Des délits et des peines (trad. Collin de Plancy)/Des délits et des peines/Chapitre XXX

Traduction par Jacques Collin de Plancy.
Brière (p. 200-201).

CHAPITRE XXX.

DU VOL.


Un vol commis sans violence ne devrait être puni que d’une peine pécuniaire. Il est juste que celui qui dérobe le bien d’autrui soit dépouillé du sien.

Mais si le vol est ordinairement le crime de la misère et du désespoir, si ce délit n’est commis que par cette classe d’hommes infortunés, à qui le droit de propriété (droit terrible, et qui n’est peut-être pas nécessaire) n’a laissé pour tout bien que l’existence, les peines pécuniaires ne contribueront qu’à multiplier les vols, en augmentant le nombre des indigens, en ravissant à une famille innocente le pain qu’elles donneront à un riche peut-être criminel.

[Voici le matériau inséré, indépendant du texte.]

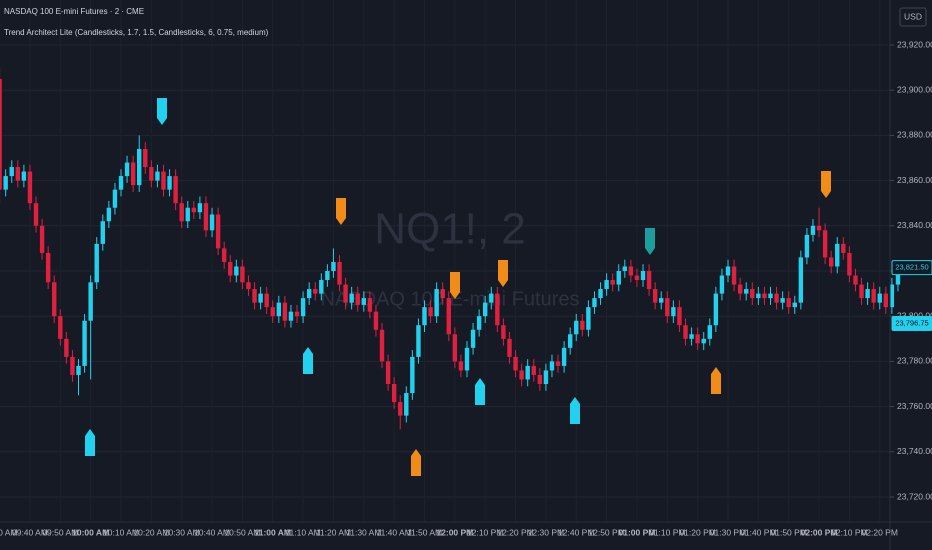 The image size is (932, 550). I want to click on x-tick-label: 10:10 AM, so click(121, 532).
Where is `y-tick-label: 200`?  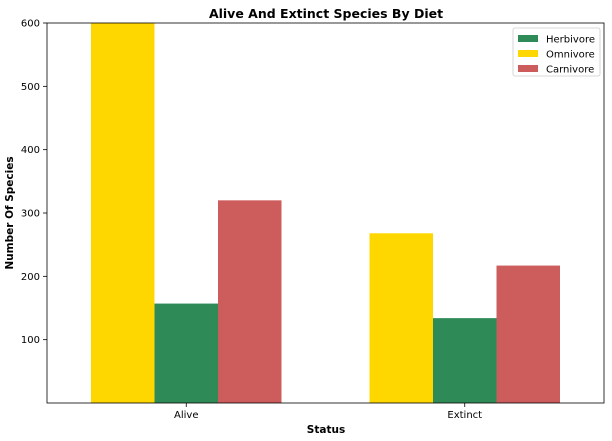
y-tick-label: 200 is located at coordinates (30, 278).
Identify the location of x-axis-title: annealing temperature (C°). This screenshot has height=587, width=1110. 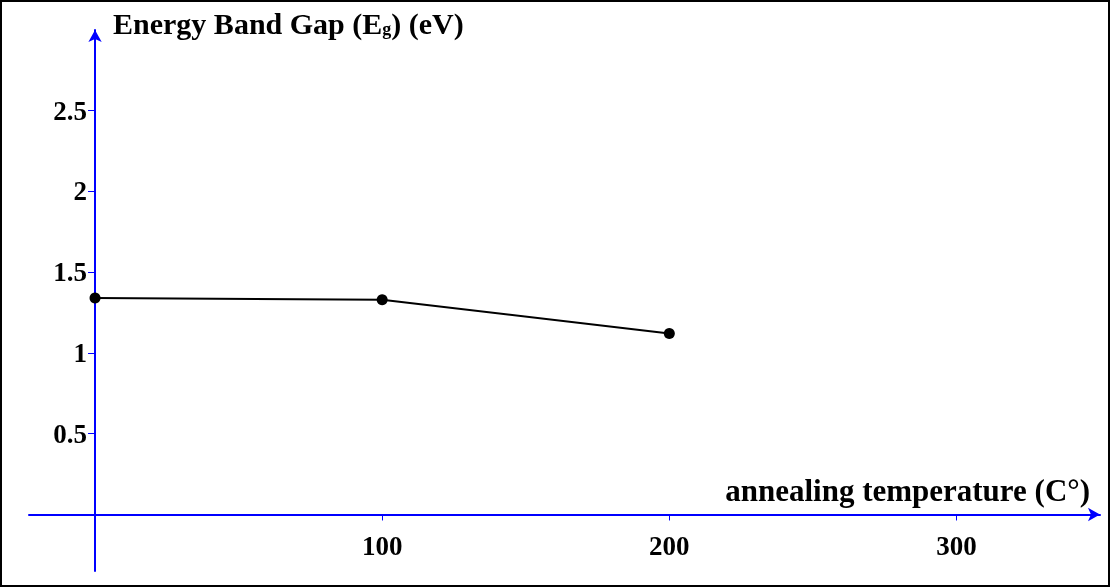
(908, 491).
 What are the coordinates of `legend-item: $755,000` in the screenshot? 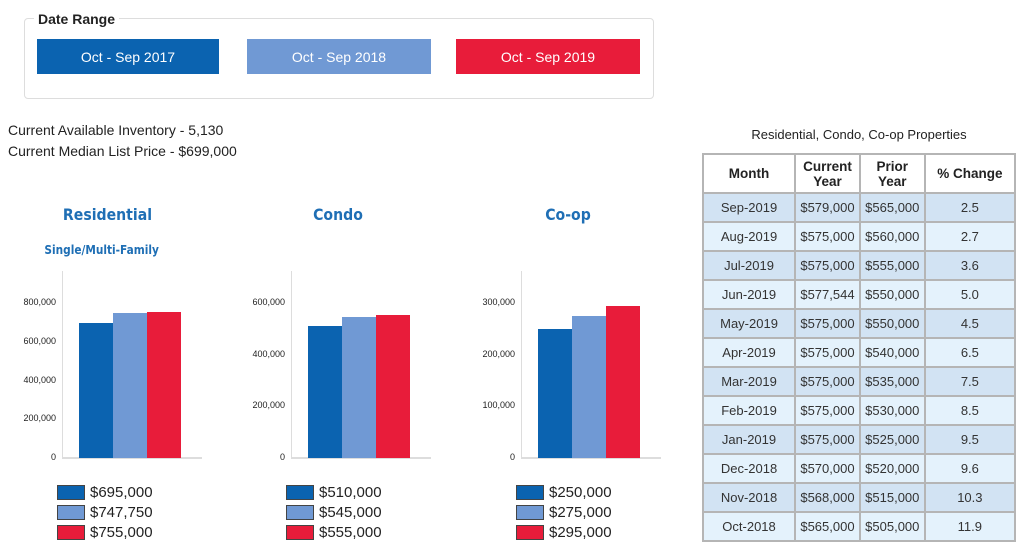 It's located at (105, 532).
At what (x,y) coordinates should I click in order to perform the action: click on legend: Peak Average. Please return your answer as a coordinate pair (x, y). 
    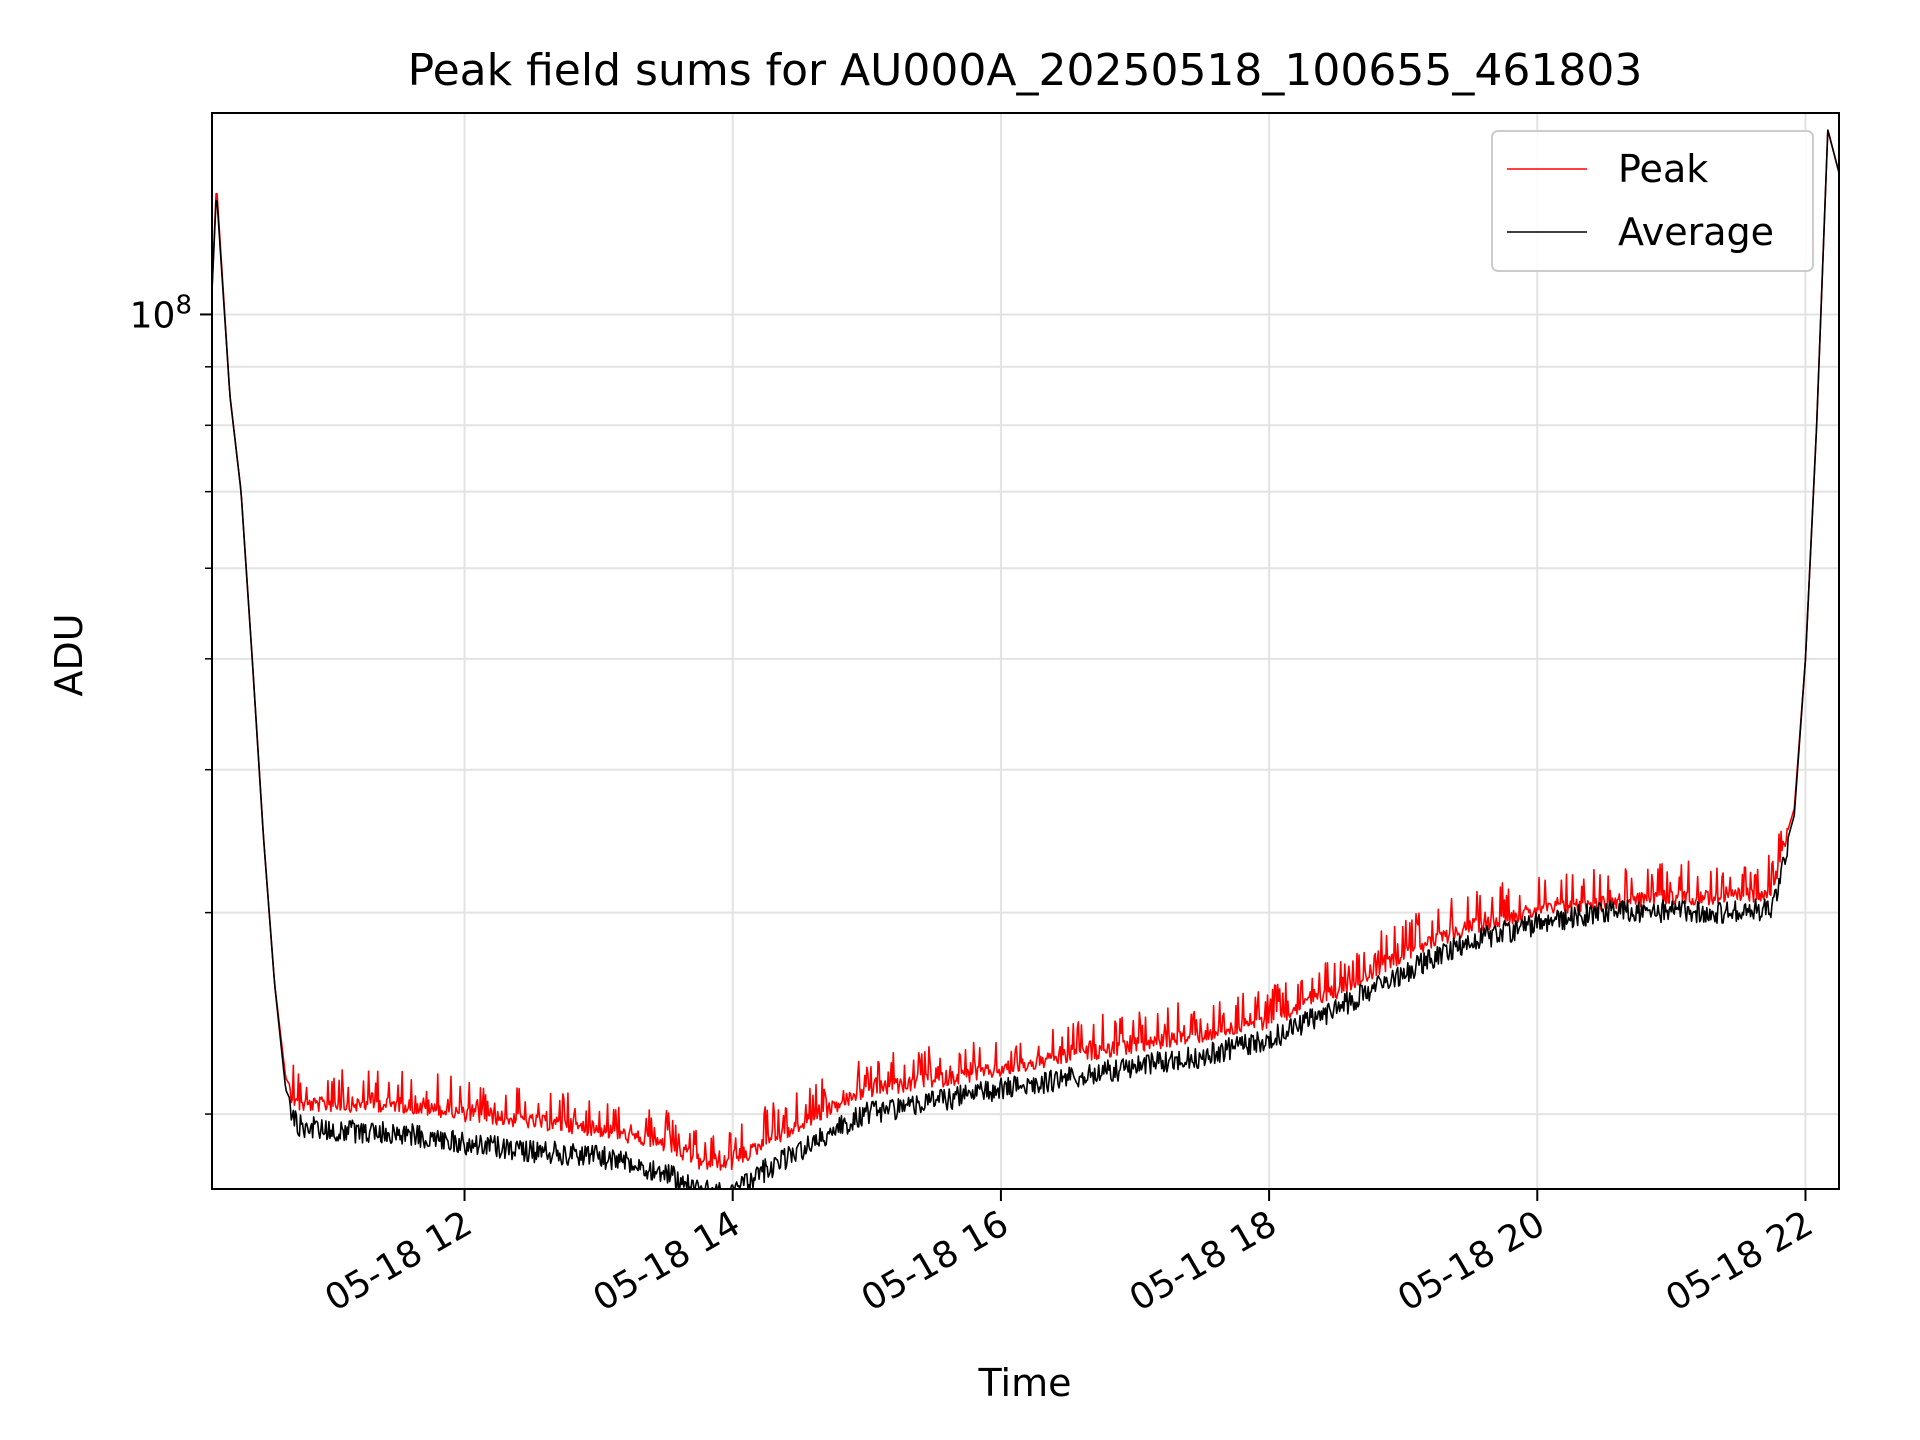
    Looking at the image, I should click on (1652, 201).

La peine la plus naturelle du vol sera donc cette sorte d’esclavage, qui est la seule qu’on puisse appeler juste, c’est-à-dire, l’esclavage temporaire, qui rend la société maîtresse absolue de la personne et du travail du coupable, pour lui faire expier, par cette dépendance, le dommage qu’il a causé, et la violation du pacte social.

Mais si le vol est accompagné de violence, il est juste d’ajouter à la servitude les peines corporelles.

D’autres écrivains ont montré avant moi les inconvéniens graves qui résultent de l’usage d’appliquer les mêmes peines contre les vols commis avec violence, et contre ceux où le voleur n’a employé que l’adresse. On a fait voir combien il est absurde de mettre dans la même balance une certaine somme d’argent avec la vie d’un homme. Le vol avec violence et le vol d’adresse sont des délits absolument différens ; et la saine politique doit admettre, encore plus que les mathématiques, cet axiome certain, qu’entre deux objets hétérogènes il y a une distance infinie.

Ces choses ont été dites ; mais il est toujours utile de répéter des vérités qui n’ont presque jamais été mises en pratique. Les corps politiques conservent long-temps le mouvement qu’on leur a une fois donné ; mais il est lent et difficile de leur en imprimer un nouveau.